Tras las elecciones, Alemania empieza complejas negociaciones para formar gobierno

Tras las elecciones del 26 de septiembre en Alemania, los socialdemócratas, los más votados, y los conservadores de Angela Merkel, que sufrieron un revés electoral, empezarán cada uno por su lado a negociar para intentar hacerse con la cancillería.

Tras las elecciones del 26 de septiembre en Alemania, los socialdemócratas, los más votados, y los conservadores de Angela Merkel, que sufrieron un revés electoral, empezarán cada uno por su lado a negociar para intentar hacerse con la cancillería.

Estas negociaciones se auguran complejas para la primera potencia económica europea, que en 2017 ya necesitó más de seis meses para formar gobierno, lo que provocó una parálisis en la Unión Europea.

Después de ser el más votado con 25% de los votos, el SPD de Olaf Scholz parte en la "pole position" para líderar el futuro objetivo.

Este domingo se reunirá con los liberales del FDP y con los Verdes, dos agrupaciones claves para la formación del próximo gobierno.

El objetivo de Scholz es suceder a Merkel al frente de la cancillería gracias a una coalición tricolor, con liberales y ecologistas.

- "Partida de póquer" -

"Está claro en todos los sondeos que la gente no quiere que la CDU-CSU forme parte del próximo gobierno", dijo Scholz el sábado en una entrevista para el semanario Der Spiegel, que lo presentaba como el probable nuevo canciller.

Pero la coalición conservadora de la CDU-CSU, que obtuvo menos de 30% de los sufragios por primera vez desde 1949, no renuncia a liderar el próximo ejecutivo.

Los democristianos del impopular Armin Laschet también se reunirán el domingo con el FDP y el martes con los Grünen (Verdes).

Según Der Spiegel, se trata de una situación digna de una gran "partida de póquer".
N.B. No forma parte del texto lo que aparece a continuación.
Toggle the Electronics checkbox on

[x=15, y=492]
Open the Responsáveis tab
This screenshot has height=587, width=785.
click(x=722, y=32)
La opinión pública prefiere claramente un gobierno liderado por Scholz, actual ministro de Finanzas.

El 59% de los alemanes prefiere una coalición entre socialdemócratas, verdes y liberales, mientras que el 24% apuesta por una alianza "jamaiquina" entre la CDU, el FDP y los Grünen, según un sondeo de la cadena pública ZDF.

Tres cuartas partes de los electores quieren a Scholz como canciller, experimentado pero con poco carisma, y solo 13% a Laschet.

No obstante, las negociaciones con verdes (centro-izquierda) y liberales (derecha) no serán nada fáciles, dadas las diferencias ideológicas entre ambas formaciones, pero ambos partidos comparten su voluntad de estar presentes en el próximo consejo de ministros.

Los liberales no ocultan que hubieran preferido tratar con los conservadores, pero parecen dispuestos a hacer concesiones, cuatro años después de renunciar a entenderse con Merkel.

Los Verdes, en cambio, están cerca de acceder a formar un "gobierno progresista" con el SPD, e incluso dejaron de insistir en imponer un límite de velocidad en autopistas como requisito para participar en un gobierno.

Los dos partidos, los más votados por los electores jóvenes, coinciden también en reclamar el fin de la criminalización de la publicidad por el aborto, la cual defienden los conservadores.

En ese contexto, el copresidente del SPD, Norbert Walter-Borjans, se mostró optimista el sábado: "nosotros podríamos iniciar las negociaciones formales de coalición en octubre y terminarlas en diciembre".

- "Naftalina" -

Pero los conservadores se niegan a renunciar al poder después de ejercerlo continuamente desde 2005.

"Jamaica es una opción", dice el secretario general del partido conservador bávaro CSU, Markus Blume.

Sin embargo, la situación en el partido de Merkel parece oscilar entre los ajustes de cuentas y las disputas de ego.

Laschet, cuya imagen parece un poco dañada por su negativa a reconocer su derrota, parece cada vez más amenazado.

"Él está como alguien que se aferra a su puesta de jefe de partido de la manera más indigna posible, y que quiere acceder a la cancillería con toda su fuerza bruta aunque casi nadie más lo desea", resumió el sábado el diario Süddeutsche Zeitung.

Friedrich Merz, un enemigo íntimo de Merkel que aspiró sin éxito a presidir el CDU meses atrás, dice estar listo para dirigir un partido "que se ha vuelto perezoso en su forma de pensar".

A su vez, el actual ministro de Salud, el ambicioso Jens Spahn, llamó a un rejuvenecimiento para sacar al partido de la "naftalina".